After stewing over this for a while I started thinking about how those who do have a victory garden often end up with too much produce, and are often giving it away so it doesn't go to waste. A "what if " occurred to me.

Victory gardeners are fairly well organized with groups all over the country. All you have to do is type Victory Garden, (insert your city here) into Google and you will end up with a list of various groups and forums specific to your area. What if they partnered with their local school districts, churches or some other non-profit like Goodwill to start an Adopt-a-Family program?

Each gardener, instead of handing out their spare produce sporadically to different people, could adopt an individual low income family and give all their spare produce to that family. That way this family now has access to nutritious foods to feed their children, while freeing up some of their income to help them get ahead and pry themselves out of the loop that they are stuck in. In return the families can perform community services, or possibly the kids of said family could help out in the garden, giving the gardener free labor, while the kids also learn about nutrition and how to grow their own food, so that they may provide good foods for their families in the future.

What do you think?


musingegret said...

I think Lex has a fabulous idea and there are so many different ways to run with this! Some churches have Adopt-a-Family lists already established for sharing assistance at Christmas. This could expand to dual season relationships with the same families. Does Bountiful Sprout have any sort of surplus-donation program established with the various producers? Or do the producers individually handle their own surplus?
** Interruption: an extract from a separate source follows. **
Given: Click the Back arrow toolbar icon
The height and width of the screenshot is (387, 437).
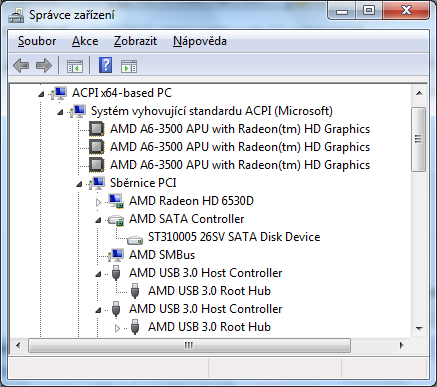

I've been thinking about Adopting-a-Restaurant here on the south side to donate my increasingly prolific sweet basil! LOL

Hill Country Hippie said...

Well, that's the good thing about Bountiful Sprout - the farmers know ahead of time precisely what they have sold, so they pick that exact amount and deliver it for pick up. Much better than at the farmers' market, where they have to pick ahead of time, and just guestimate how many people are going to show up on any given day, and what they will be in the mood to buy. Wonder what farmers' market vendors do with their leftover stuff at the end of the day?